Ci sono Paesi che attraggono investimenti anche cercando di semplificare. Se crei una nuova impresa – questo è il ragionamento –  crei lavoro, tasse, dunque ti facilito. Da noi servono 233 giorni (fonte Doing Business) per un permesso di costruzione contro i 94 tedeschi o i 64 danesi e un imprenditore dedica alla burocrazia quasi il doppio del tempo che gli necessiterebbe nella maggior parte  degli altri paesi UE. Eppure un sistema di regole più semplice e minori tortuosità burocratiche, si tradurrebbero in sviluppo. L’indice di imprenditorialità – cioè la facilità di fare  impresa – ci colloca dietro tutti i nostri principali partner europei. Qualche volta sembra che una parte di paese lavori ed un’altra controlli producendo una montagna di carta e regole complicate.

Si è logorato anche il rapporto di fiducia tra Stato e Impresa. Le aziende anticipano, nel meccanismo dei saldi degli acconti, le imposte che dovranno l’anno successivo ma lo stato paga i propri fornitori quando vuole. La promessa del premier di saldare i debiti pregressi verso le imprese si è dimostrata vana.

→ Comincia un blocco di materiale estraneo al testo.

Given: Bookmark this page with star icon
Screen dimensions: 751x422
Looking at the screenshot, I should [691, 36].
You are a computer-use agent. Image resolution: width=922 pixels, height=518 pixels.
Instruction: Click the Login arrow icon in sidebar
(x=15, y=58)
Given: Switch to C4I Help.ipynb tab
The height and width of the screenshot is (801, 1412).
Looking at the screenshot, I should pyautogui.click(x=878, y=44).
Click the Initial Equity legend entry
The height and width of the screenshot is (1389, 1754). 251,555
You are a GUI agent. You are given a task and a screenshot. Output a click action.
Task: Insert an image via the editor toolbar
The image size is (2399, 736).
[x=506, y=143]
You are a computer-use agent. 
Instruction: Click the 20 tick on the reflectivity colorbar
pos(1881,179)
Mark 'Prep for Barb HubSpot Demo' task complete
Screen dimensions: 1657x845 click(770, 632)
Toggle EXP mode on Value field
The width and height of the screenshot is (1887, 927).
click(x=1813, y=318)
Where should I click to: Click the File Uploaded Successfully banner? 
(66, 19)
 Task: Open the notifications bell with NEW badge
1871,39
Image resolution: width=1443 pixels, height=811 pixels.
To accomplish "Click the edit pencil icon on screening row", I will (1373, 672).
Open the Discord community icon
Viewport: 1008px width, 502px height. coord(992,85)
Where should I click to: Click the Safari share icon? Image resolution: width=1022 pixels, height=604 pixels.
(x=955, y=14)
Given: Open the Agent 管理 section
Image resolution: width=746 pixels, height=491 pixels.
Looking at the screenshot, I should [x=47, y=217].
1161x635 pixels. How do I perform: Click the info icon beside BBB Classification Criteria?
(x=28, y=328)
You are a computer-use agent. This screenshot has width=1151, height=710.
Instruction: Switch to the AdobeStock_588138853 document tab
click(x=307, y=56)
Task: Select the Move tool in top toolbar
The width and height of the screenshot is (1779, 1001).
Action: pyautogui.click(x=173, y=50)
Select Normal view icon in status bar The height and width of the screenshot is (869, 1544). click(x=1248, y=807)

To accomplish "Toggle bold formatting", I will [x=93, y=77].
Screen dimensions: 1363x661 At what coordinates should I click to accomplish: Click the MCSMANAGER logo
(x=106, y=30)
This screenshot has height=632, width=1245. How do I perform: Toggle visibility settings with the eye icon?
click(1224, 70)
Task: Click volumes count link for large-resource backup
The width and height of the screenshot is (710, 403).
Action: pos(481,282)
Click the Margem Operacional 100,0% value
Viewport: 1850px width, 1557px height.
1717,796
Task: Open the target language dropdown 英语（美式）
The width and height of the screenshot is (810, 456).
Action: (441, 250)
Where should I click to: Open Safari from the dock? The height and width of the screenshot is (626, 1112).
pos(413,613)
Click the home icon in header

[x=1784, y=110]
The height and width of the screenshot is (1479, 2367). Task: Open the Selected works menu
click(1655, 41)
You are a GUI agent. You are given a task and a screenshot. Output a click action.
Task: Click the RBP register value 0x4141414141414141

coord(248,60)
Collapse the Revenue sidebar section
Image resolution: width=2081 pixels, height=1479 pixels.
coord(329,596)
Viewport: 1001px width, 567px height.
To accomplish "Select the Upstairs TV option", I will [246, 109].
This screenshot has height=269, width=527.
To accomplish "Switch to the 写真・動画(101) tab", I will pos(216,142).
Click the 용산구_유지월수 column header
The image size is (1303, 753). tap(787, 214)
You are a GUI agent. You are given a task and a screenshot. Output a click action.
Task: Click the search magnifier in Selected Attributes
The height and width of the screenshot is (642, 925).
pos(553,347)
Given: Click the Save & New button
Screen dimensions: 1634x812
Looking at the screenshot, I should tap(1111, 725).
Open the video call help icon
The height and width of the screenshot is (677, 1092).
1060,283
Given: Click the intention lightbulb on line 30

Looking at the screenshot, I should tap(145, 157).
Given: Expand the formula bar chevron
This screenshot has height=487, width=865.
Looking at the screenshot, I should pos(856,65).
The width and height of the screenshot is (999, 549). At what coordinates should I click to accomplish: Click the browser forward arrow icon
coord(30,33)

Nel 2014 il tempo medio di pagamento della pubblica amministrazione è stato di 144 giorni e si è completamente riformato il debito commerciale raggiungendo gli 67,1 miliardi di euro. Il livello delle nostre infrastrutture è assolutamente inadeguato, comprese quelle informatiche:  l’Italia è 47esima al mondo per velocità di connessione con una media di download di 5,2 Mega al secondo, contro i 9,9 del Regno Unito, i 12,7 della Svizzera e i 7,2 della Spagna.

E’ noto che il nostro carico fiscale ci colloca tra i Paesi più tassati del mondo, eppure la spesa pubblica che questo flusso di denaro nutre malgrado ogni sforzo continua a crescere: e purtroppo si incrementa la spesa corrente – stipendi, acquisto di beni e servizi-  mentre si riduce quella per investimenti. Tutto questo non soffermandoci sui maggiori costi che sopporta un’impresa italiana in tema di energia o di accesso al credito che ulteriormente frenano – lo dico da imprenditore –  la capacità di competere. Certo non invoglia gli investimenti un paese dove la soluzione delle dispute commerciali richiede mediamente 1185 giorni e dove inarrestabilmente legiferano Stato e Regioni, spesso in competizione tra loro. Una situazione complessa che richiederebbe interventi immediati che non ci sono stati. L’inazione non può più essere coperta da un paravento di slide. Forse anche per questo la luna di miele si è interrotta,  così come la fiducia verso il premier.